Пенник слабо улыбнулся:

– Разумеется, о моей безвременной кончине. Это поймет каждый, кто увидит сейчас ваше лицо. Но я говорил о ваших тайных мыслях, о мыслях, которые вы пытаетесь изгнать из своего разума. Вы так старательно изображаете благостное расположение духа, хотя на самом деле сильно переживаете. У вас есть ребенок (думаю, что дочь), и завтра она ложится в больницу, ей должны вырезать аппендикс. Она слабенькая, и вы всю ночь не могли сомкнуть глаз, переживая за нее.

Мастерс покраснел, а затем внезапно побледнел. Сандерс никогда еще не видел его таким.

– Вы ему рассказали? – спросил инспектор, резко разворачиваясь.

– Я ничего не знал, – ответил Сандерс. – И очень вам сочувствую.

– Но это правда? – уточнил Пенник. – Послушайте, друг мой. Вам все равно рано или поздно придется это признать.

– Сэр, давайте не будем затрагивать мои личные дела. Будьте так любезны! – сказал Мастерс. – Хмф! Полагаю, вы не сможете доказать, чем именно занимались в тот момент, когда был убит мистер Констебль?

– Я все ждал, когда вы зададите мне этот вопрос, – ответил Пенник и широко улыбнулся, показывая зубы. – Давайте же проясним все раз и навсегда. Доктор Сандерс, а также мисс Кин подтвердят, что в пятницу вечером еще без четверти восемь мистер Констебль был жив и пребывал в добром здравии. Вероятно, он явился в комнату Сандерса, чтобы прояснить одну любопытную странность. – Он посмотрел на Сандерса, и тот сразу ощутил переполнявшее Пенника злорадство. – Я в то время находился внизу. Где-то без четверти восемь зазвенел колокольчик на двери черного хода. Пришла некая миссис Чичестер, которая обещала помочь с приготовлением еды в отсутствие слуг. Вместе с миссис Чичестер явился ее сын Льюис, – вероятно, он ее провожал. Я сам готовил обед, но сказал им, что при желании они могли бы мне помочь. По какой-то причине вид у обоих был встревоженным…

Сандерс не выдержал и вмешался, поскольку это был один из тех моментов, которые его особенно смущали:

– Мистер Пенник, почему вы не хотите рассказать старшему инспектору, из-за чего они так разволновались?

– Я не понимаю.

– Миссис Чичестер и ее сын, – объяснил Сандерс, – скажут вам, что, когда мистер Пенник открыл им дверь, он тяжело дышал, словно после бега, и вращал выпученными глазами.

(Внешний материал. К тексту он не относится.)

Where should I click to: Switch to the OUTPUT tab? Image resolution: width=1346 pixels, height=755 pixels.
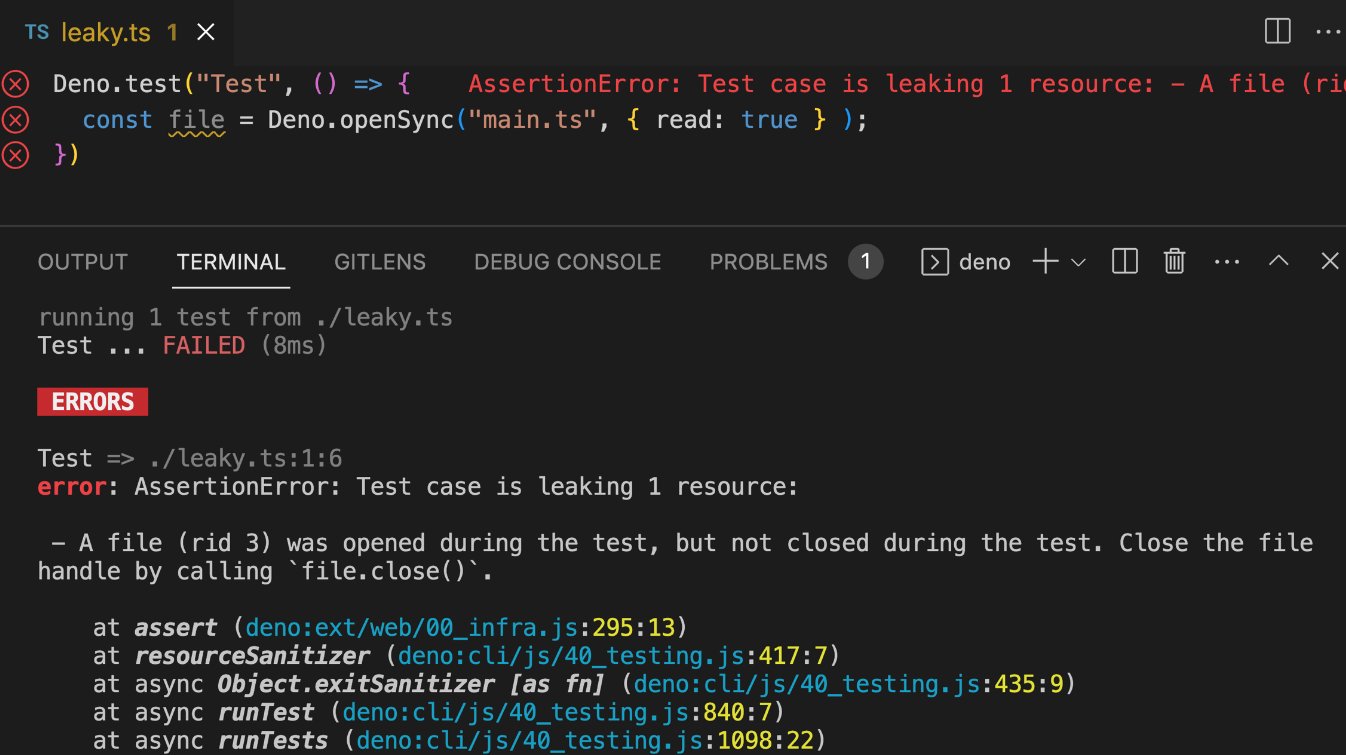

В промежутке между без четверти восемь и восемью часами он вел себя так, словно с ним случился легкий эпилептический припадок. А когда в восемь часов миссис Констебль начала кричать наверху, они не выдержали и бросились бежать со всех ног, словно за ними гнался сам дьявол, и больше уже не возвращались.

– Да, сэр. Что вы на это скажете? – с хмурым видом спросил Мастерс.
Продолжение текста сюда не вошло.